─── The data

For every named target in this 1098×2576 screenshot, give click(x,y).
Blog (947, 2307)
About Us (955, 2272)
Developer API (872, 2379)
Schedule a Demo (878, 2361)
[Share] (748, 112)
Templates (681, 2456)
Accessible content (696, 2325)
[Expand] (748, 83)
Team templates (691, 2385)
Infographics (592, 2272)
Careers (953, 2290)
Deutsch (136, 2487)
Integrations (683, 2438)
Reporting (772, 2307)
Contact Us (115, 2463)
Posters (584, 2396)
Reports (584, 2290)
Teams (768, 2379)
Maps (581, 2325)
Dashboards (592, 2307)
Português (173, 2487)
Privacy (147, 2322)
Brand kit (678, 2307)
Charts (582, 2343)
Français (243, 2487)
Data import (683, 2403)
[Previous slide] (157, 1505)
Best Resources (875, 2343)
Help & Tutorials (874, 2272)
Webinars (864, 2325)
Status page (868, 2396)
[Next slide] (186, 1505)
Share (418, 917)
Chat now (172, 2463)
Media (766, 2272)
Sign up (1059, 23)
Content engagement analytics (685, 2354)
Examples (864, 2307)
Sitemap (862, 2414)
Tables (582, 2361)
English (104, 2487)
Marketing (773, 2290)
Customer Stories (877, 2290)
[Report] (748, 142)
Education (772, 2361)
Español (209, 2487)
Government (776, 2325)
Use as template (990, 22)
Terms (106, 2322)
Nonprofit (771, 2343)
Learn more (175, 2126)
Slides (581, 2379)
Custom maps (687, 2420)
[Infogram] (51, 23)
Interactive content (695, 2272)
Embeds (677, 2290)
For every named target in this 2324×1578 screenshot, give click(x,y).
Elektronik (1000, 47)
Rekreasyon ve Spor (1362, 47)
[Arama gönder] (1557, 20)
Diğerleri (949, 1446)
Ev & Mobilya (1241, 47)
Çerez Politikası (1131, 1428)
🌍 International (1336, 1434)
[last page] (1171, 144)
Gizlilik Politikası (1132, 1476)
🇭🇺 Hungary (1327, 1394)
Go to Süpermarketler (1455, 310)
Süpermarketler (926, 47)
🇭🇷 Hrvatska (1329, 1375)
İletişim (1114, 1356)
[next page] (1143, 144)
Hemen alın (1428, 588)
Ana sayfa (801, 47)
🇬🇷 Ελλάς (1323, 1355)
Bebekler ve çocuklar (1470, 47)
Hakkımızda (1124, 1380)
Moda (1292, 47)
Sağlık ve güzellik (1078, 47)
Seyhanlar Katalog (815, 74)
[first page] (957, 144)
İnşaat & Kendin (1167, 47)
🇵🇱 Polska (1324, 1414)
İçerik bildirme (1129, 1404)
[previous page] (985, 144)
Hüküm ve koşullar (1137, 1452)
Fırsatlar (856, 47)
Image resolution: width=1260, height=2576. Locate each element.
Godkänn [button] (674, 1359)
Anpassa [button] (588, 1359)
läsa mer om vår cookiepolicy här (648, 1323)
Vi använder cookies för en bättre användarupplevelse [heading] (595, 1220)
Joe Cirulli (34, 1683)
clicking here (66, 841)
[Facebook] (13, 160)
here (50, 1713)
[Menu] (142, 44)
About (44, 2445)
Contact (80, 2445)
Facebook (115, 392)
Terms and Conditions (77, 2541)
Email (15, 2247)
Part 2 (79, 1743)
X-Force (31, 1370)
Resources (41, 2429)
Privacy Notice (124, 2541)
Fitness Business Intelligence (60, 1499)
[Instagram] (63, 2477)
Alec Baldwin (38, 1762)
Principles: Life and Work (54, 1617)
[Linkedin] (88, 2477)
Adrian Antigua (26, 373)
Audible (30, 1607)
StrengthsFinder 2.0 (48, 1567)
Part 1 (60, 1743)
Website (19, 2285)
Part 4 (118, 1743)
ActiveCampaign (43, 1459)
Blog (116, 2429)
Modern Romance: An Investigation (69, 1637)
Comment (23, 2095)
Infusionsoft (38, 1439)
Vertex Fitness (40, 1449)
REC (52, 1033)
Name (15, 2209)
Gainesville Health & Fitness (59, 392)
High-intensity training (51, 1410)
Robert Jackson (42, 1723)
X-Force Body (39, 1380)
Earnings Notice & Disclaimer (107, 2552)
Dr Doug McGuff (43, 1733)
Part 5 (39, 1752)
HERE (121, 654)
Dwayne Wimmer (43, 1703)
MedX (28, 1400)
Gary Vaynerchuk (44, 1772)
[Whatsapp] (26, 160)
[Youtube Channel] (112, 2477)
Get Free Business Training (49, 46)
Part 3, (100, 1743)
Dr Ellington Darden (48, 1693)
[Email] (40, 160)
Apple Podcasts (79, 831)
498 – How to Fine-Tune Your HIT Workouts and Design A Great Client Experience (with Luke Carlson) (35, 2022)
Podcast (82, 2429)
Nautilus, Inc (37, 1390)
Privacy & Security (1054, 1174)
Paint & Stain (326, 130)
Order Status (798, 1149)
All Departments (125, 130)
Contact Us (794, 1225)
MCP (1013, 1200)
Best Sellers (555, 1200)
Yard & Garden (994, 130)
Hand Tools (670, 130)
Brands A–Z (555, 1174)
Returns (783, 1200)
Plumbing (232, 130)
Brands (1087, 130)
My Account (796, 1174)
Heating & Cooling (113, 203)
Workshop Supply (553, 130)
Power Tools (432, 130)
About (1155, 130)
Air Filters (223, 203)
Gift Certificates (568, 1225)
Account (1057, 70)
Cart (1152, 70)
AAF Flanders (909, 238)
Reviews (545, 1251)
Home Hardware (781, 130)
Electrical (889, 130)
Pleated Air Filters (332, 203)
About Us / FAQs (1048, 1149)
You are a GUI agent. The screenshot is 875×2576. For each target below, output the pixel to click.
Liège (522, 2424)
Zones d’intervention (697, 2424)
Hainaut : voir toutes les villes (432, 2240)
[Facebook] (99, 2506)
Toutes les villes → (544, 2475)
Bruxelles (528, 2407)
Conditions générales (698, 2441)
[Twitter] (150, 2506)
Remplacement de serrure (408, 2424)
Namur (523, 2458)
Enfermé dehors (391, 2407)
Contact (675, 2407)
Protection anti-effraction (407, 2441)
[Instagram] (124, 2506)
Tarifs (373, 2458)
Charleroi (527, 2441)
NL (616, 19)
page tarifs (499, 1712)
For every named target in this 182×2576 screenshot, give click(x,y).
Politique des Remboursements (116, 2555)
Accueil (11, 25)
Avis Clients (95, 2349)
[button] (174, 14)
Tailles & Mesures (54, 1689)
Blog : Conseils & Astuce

──────

Task objective – Beginning at the line above that contains "Chat now (172, 2463)", return each line exactly through the line that contains "[last page] (1171, 144)", and no others.

Solution to the problem –
Chat now (172, 2463)
Media (766, 2272)
Sign up (1059, 23)
Content engagement analytics (685, 2354)
Examples (864, 2307)
Sitemap (862, 2414)
Tables (582, 2361)
English (104, 2487)
Marketing (773, 2290)
Customer Stories (877, 2290)
[Report] (748, 142)
Education (772, 2361)
Español (209, 2487)
Government (776, 2325)
Use as template (990, 22)
Terms (106, 2322)
Nonprofit (771, 2343)
Learn more (175, 2126)
Slides (581, 2379)
Custom maps (687, 2420)
[Infogram] (51, 23)
Interactive content (695, 2272)
Embeds (677, 2290)
For every named target in this 2324×1578 screenshot, give click(x,y).
Elektronik (1000, 47)
Rekreasyon ve Spor (1362, 47)
[Arama gönder] (1557, 20)
Diğerleri (949, 1446)
Ev & Mobilya (1241, 47)
Çerez Politikası (1131, 1428)
🌍 International (1336, 1434)
[last page] (1171, 144)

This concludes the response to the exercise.